- _SEZIONE DEL DOCUMENTO_:
—————

Il futuro dell’e-commerce visto dagli errori del passato

Interpretare correttamente le potenzialità dell’e-commerce, connettendo l’evoluzione tecnologica dei vari device con gli stili di vita in evoluzione dei consumatori, sarà sempre più alla base della prosecuzione della vita o della fine di un’azienda. Non si deve pensare solo ad aziende piccole: il fatto che anche nel settore automotive si inizi a testare l’e-commerce, con l’esperimento della Fiat 500 venduta su e-Bay e le visioni di Elon Musk sulla consegna delle Tesla, lascia presagire scenari in cui anche i dinosauri industriali di oggi dovranno interpretare correttamente il nuovo panorama digitale.

Se le scelte strategiche si riveleranno sbagliate, il prezzo potrebbe essere quello dell’estinzione aziendale. È la storia che ce lo ha mostrato: multinazionali solide e dalla capitalizzazione miliardaria possono ritrovarsi con un pugno di negozi in franchising se restano sprezzanti delle capacità dei concorrenti e miopi davanti alle nuove dinamiche di mercato. Si prenda Blockbuster, la famosa catena statunitense di noleggio prodotti home-video. Il primo negozio fu aperto in Usa nel 1985, ma nel 1989 Blockbuster era già attiva anche in Europa. Neanche un decennio e solo negli States Blockbuster superava i 4.500 punti vendita, mentre dal ’94 l’espansione proseguiva in altri 25 paesi nel mondo, tra cui l’Italia.

—————

Rispondi alle seguenti domande sul testo dedicato al futuro dell'e-commerce.
(a) Quale automobile è stata venduta su e-Bay come esperimento nel settore automotive?
(b) In quale anno Blockbuster aprì il primo negozio negli Usa?
(c) Quanti punti vendita superava Blockbuster solo negli States in neanche un decennio?

—————

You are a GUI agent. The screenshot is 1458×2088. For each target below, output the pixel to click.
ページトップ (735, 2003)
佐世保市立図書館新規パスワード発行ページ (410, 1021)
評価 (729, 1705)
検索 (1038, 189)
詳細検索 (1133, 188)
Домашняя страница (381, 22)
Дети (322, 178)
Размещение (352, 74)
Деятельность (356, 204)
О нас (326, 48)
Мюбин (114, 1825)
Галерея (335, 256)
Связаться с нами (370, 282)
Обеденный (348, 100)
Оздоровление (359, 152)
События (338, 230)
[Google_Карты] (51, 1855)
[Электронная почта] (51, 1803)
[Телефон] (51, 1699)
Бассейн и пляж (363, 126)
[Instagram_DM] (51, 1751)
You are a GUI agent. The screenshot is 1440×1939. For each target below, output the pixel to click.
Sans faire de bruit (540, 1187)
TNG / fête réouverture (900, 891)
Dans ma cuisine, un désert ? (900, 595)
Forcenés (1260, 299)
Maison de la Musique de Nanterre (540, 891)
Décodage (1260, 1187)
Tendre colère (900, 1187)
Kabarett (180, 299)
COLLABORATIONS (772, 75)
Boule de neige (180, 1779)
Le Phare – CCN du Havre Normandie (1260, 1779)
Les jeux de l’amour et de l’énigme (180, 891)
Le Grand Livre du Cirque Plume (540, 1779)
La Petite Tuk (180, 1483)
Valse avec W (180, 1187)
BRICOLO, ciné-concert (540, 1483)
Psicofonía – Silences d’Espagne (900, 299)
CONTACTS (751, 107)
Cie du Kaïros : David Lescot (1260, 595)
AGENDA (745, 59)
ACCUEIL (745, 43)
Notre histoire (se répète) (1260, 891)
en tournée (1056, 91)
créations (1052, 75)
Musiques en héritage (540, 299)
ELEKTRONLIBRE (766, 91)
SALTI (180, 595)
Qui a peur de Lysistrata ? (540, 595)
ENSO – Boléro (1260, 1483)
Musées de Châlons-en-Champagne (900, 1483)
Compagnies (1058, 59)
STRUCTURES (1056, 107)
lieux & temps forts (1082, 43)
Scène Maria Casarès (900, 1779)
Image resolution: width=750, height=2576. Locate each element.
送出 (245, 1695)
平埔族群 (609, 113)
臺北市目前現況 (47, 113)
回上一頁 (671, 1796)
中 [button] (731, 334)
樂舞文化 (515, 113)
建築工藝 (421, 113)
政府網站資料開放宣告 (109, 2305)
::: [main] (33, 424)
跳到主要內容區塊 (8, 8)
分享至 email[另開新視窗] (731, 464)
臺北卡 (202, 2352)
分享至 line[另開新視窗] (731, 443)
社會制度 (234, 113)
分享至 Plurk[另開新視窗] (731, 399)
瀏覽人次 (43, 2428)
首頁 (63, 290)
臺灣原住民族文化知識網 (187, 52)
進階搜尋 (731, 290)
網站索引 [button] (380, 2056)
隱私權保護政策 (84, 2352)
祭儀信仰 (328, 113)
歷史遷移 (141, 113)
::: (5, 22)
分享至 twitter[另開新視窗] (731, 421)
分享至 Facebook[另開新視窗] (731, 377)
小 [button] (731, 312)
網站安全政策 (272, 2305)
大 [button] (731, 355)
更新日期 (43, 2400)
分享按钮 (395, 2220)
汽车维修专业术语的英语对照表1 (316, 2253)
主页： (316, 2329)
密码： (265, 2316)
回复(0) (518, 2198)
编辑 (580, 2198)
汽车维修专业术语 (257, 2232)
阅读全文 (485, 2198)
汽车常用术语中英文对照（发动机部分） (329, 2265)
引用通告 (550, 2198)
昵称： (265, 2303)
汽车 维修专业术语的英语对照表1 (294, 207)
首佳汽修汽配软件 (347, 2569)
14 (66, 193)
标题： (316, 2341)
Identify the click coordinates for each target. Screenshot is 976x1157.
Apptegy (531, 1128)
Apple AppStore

—————

- _LA TUA RISPOSTA_:
(a) La Fiat 500.
(b) Nel 1985.
(c) Superava i 4.500 punti vendita.